Quelle est actuellement la part des stages rémunérés ? Pour tirer un maximum de profit des stagiaires, les structures d’accueil privées ou publiques privilégient des stages de durée la plus longue possible et font usuellement pression sur les formations pour qu’elles fassent la plus grande place possible au stage. En effet, ce n’est qu’une fois initié à sa mission que le stagiaire est productif, donc plus les stages sont longs, plus la part de sa période d’improductivité est réduite. De ce fait, tous les stages de niveau master durent plus de deux mois. Et avec l’obligation de gratification, le temps, c’est encore plus d’argent. La pression sur les formations pour maximiser la durée des stages a donc évidemment augmenté avec l’instauration de la gratification obligatoire et il en résulte un chantage à l’embauche des étudiants en stage dont j’ai été personnellement le témoin. Or la durée du stage ne devrait pas être déterminée à l’aulne de l’utilité du stagiaire pour la structure d’accueil mais plutôt de l’utilité du stage dans le dispositif de formation. Premier effet pervers.

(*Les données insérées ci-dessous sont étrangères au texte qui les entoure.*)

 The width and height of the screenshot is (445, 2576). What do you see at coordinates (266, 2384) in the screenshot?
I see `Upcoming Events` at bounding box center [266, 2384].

Par ailleurs, le stage faisant partie du cursus de formation, tout étudiant doit absolument décrocher un stage pour obtenir son diplôme. Or les étudiants, notamment ceux dont le profil peu attractif ne donne pas l’impression qu’ils seront assurément générateurs de valeur ajoutée, peinent d’autant plus à trouver un stage que celui-ci coûtera financièrement à la structure d’accueil. Cet obstacle à l’obtention d’un stage induit par la gratification obligatoire est d’autant plus élevé dans des secteurs non lucratifs ou en difficulté, ainsi qu’en période d’incertitude ou de contraction économique, ou bien encore d'indétermination des budgets ministériels, comme c’est le cas actuellement. Reste le réseau relationnel, profondément inégalitaire. Sans pour autant exiger un droit au stage pour tous, son obtention étant une compétence à acquérir comme une autre, on doit convenir que l’assujettissement de l’obtention d’un diplôme, qui est du ressort de l’enseignement supérieur, à la santé d’un secteur ou d’une économie constitue une grave anomalie.

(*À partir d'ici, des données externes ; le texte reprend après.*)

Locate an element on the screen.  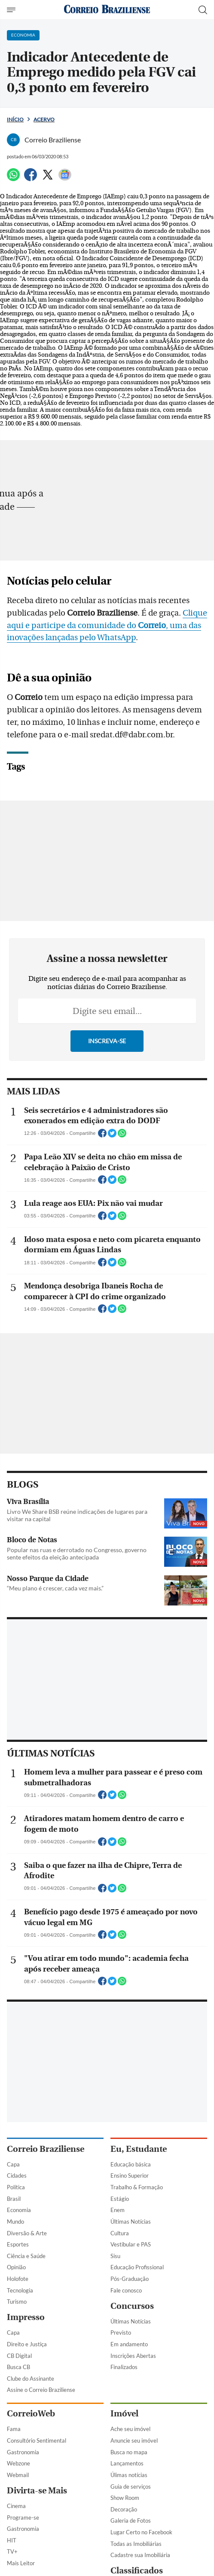
Últimas Notícias is located at coordinates (130, 2221).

Enfin, avoir imposé une gratification obligatoire au stage, qui reste une activité ambivalente, au nom de la valeur ajoutée potentielle du travail du stagiaire a conduit à un renversement du sens du stage : d’une expérience professionnelle non rémunérée en raison de son caractère formateur mais dégageant accessoirement une valeur ajoutée, il a évolué en un travail sous-payé, permettant accessoirement d’y être formé. Corrélativement, aux yeux de son tuteur, le statut du stagiaire est passé d’un apprenant, collaborateur surnuméraire et gratuit, à un producteur rémunéré sur lequel on compte, et la gratification obligatoire incite le tuteur à avoir moins le souci de le former que d’ « en avoir pour son argent » (concrètement, en renonçant à le prendre en stage, en le cantonnant à des tâches simples et peu formatrices ou en le surchargeant). Cette obligation au nom de la justice sociale a finalement conduit à dégrader encore plus les conditions d’obtention et de déroulement des stages.
Et sur le principe, si l’on pense que la formation devrait être gratuite, ne devrait-on pas l’entendre comme ni payante ni a priori rémunératrice et renoncer au caractère obligatoire de la gratification des stages ?
Reste le surcoût parfois rédhibitoire de la mobilité éventuellement occasionnée par le stage. On pourrait imaginer qu’il soit financé selon sa pertinence et les ressources de l’étudiant par une aide financière versée par les établissements de formation au seul titre de la mobilité occasionnée par le stage.